Geschichte

Die Geschichte unserer Fechtabteilung

Der Turnlehrer Otto Bethmann führte das Fechten im TKH ein und gründete am 15. Oktober 1908 die Fechtabteilung. Bereits 1911 wurde das Frauenfechten im TKH aufgenommen. Dann unterbrach der 1. Weltkrieg die Aufbauarbeiten der Abteilung. Nach dem Krieg wuchs eine neue Fechtgeneration im TKH heran, bis der 2. Weltkrieg die Arbeit vieler Jahre des Aufbaus zerstörte. Am 25. Oktober 1949 fanden sich 20 Fechter im TKH ein und beschlossen, die Fechtabteilung neu aufleben zu lassen.

Zum ersten Mal in der Geschichte des Fechtsports wurde 1958 mit dem TKH ein Verein aus Norddeutschland Deutscher Meister im Damenflorett; die Säbelmannschaft des TKH war es fünfmal hintereinander.
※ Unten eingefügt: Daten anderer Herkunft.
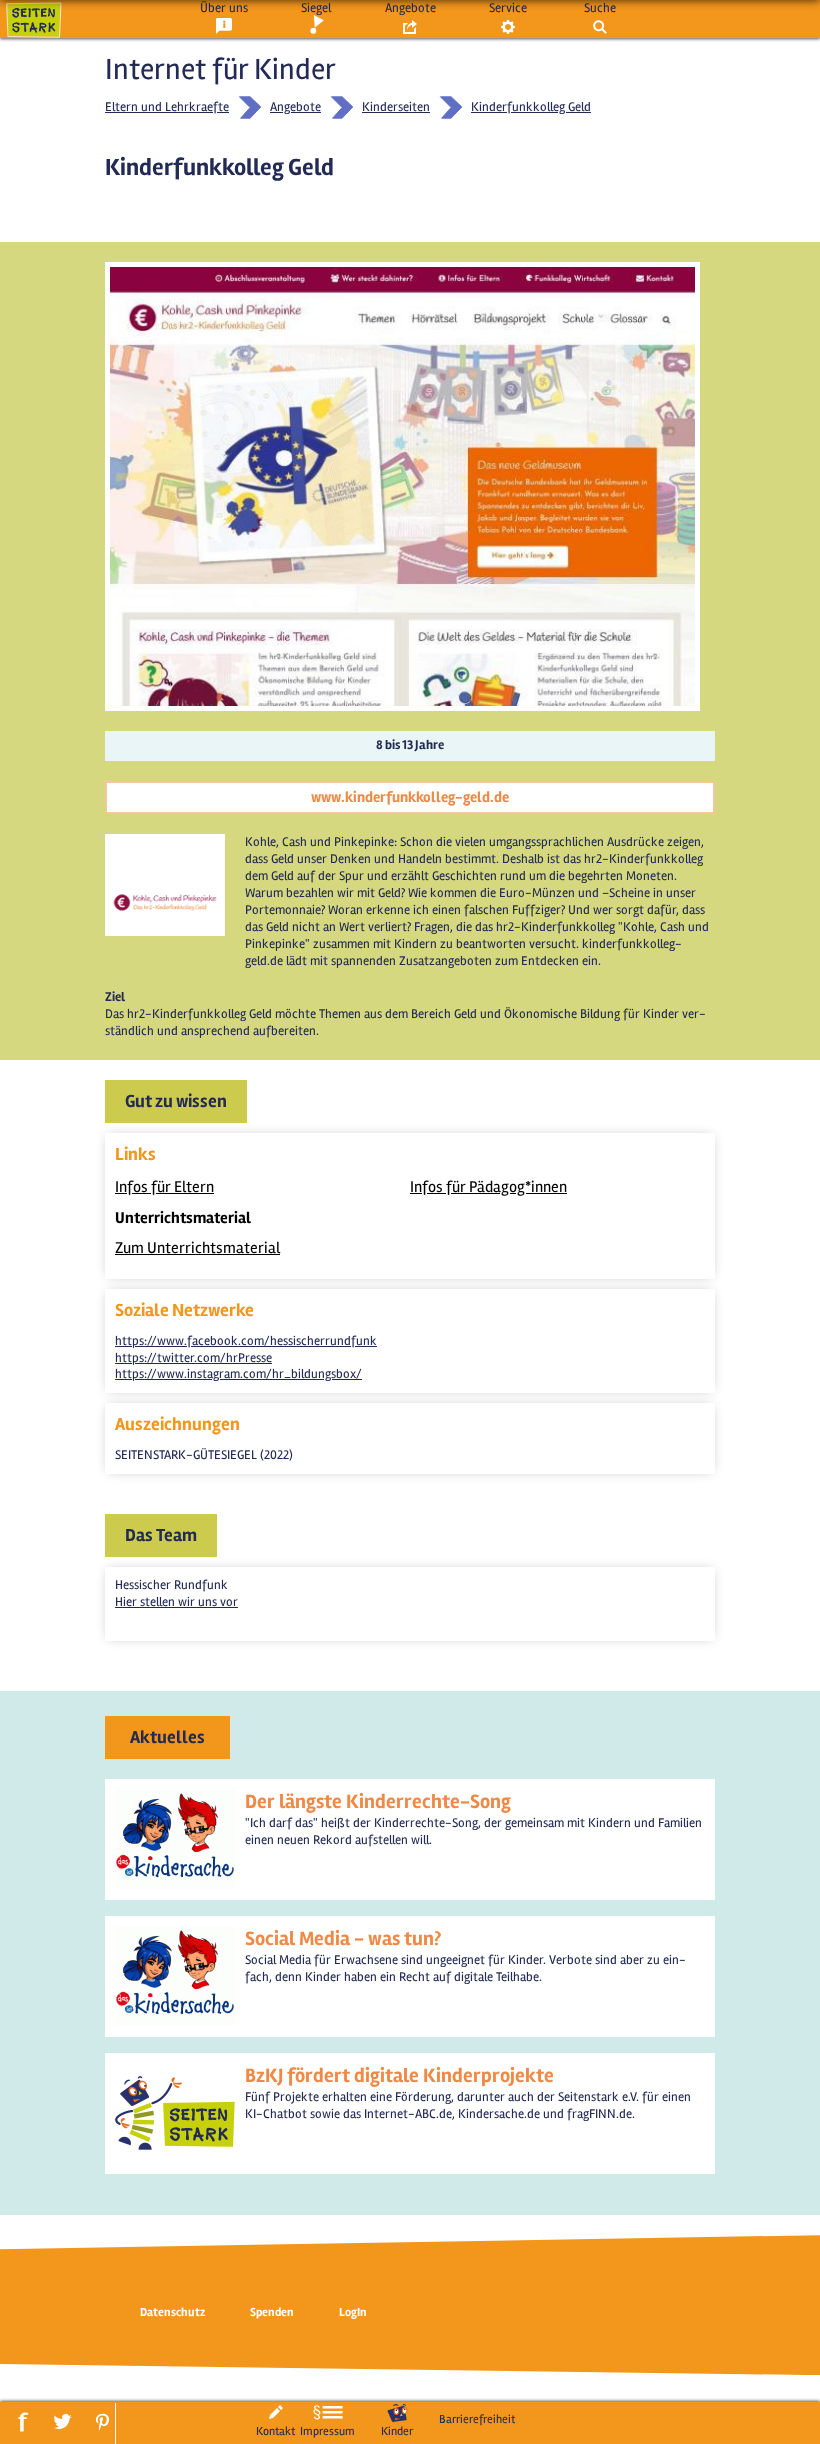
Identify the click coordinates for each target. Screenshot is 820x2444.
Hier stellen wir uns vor (176, 1602)
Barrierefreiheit (477, 2419)
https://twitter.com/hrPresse (193, 1358)
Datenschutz (172, 2312)
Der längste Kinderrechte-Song (378, 1801)
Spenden (272, 2312)
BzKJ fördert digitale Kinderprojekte (399, 2075)
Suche (600, 8)
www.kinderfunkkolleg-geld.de (410, 797)
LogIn (353, 2312)
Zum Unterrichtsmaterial (197, 1248)
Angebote (410, 8)
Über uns (224, 8)
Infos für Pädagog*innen (488, 1187)
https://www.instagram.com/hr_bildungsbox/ (238, 1374)
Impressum (327, 2431)
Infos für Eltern (164, 1187)
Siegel (316, 8)
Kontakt (275, 2431)
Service (508, 8)
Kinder (397, 2431)
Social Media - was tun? (343, 1938)
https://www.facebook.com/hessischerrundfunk (246, 1341)
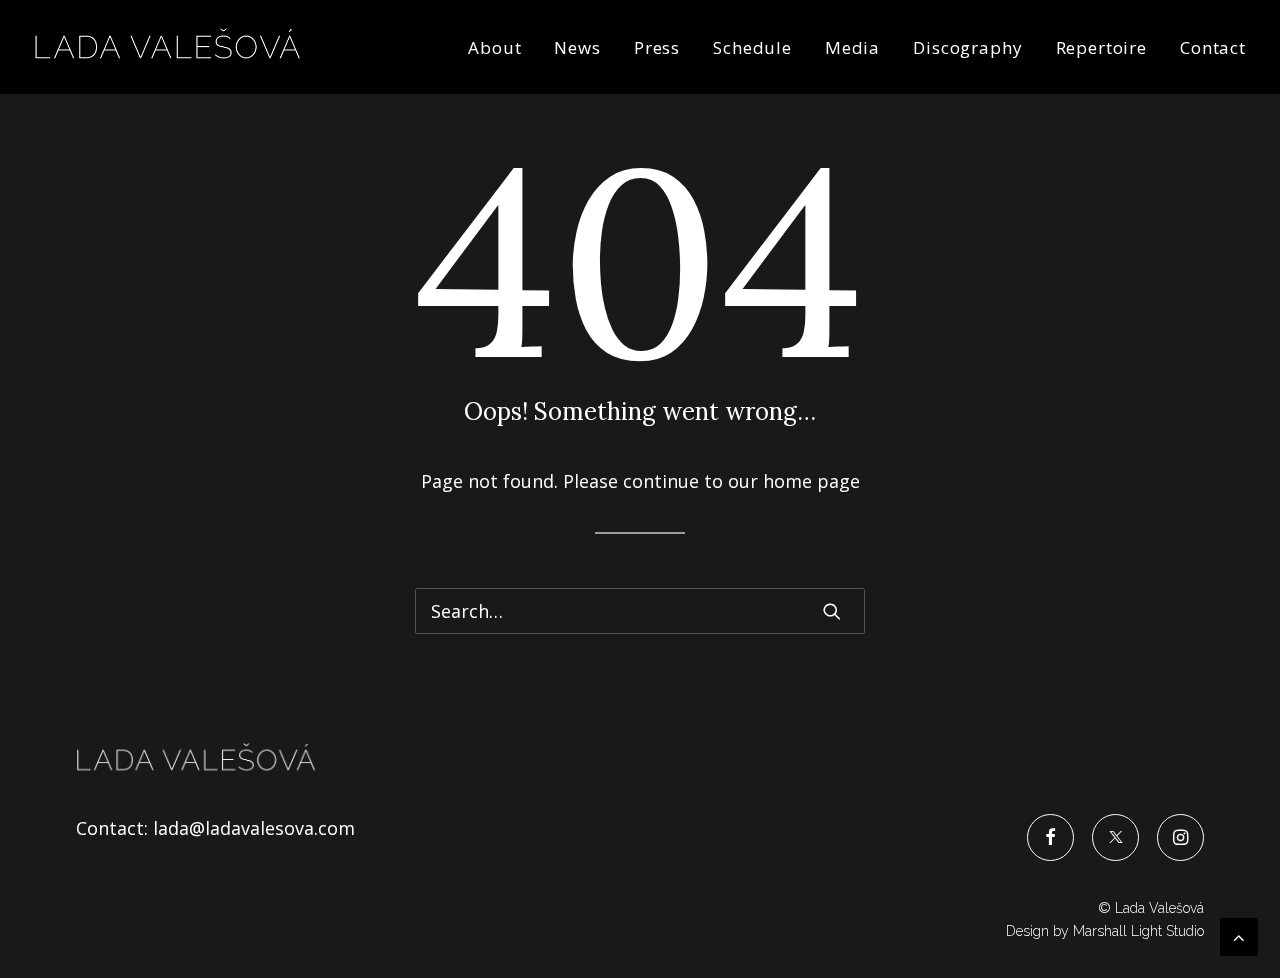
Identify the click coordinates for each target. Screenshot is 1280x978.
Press (657, 47)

Auch im "Einzel" hat der Klubb zahlreiche Titel erworben. Dazu kommen viele Dutzende von Landesmeisterschaften, Siege auf zahlreichen nationalen und internationalen Turnieren; die Teilnahme einer ganzen Mannschaft an der Olympiade 1952 in Helsinki, an Weltmeisterschaften, u. a. in Rom, Brüssel, Luxemburg und Warschau. Die Fechtabteilung des TKH hat die höchste Auszeichnung des deutschen Sports, das vom Bundespräsidenten im Jahre 1955 verliehene "Silberne Lorbeerblatt", erhalten.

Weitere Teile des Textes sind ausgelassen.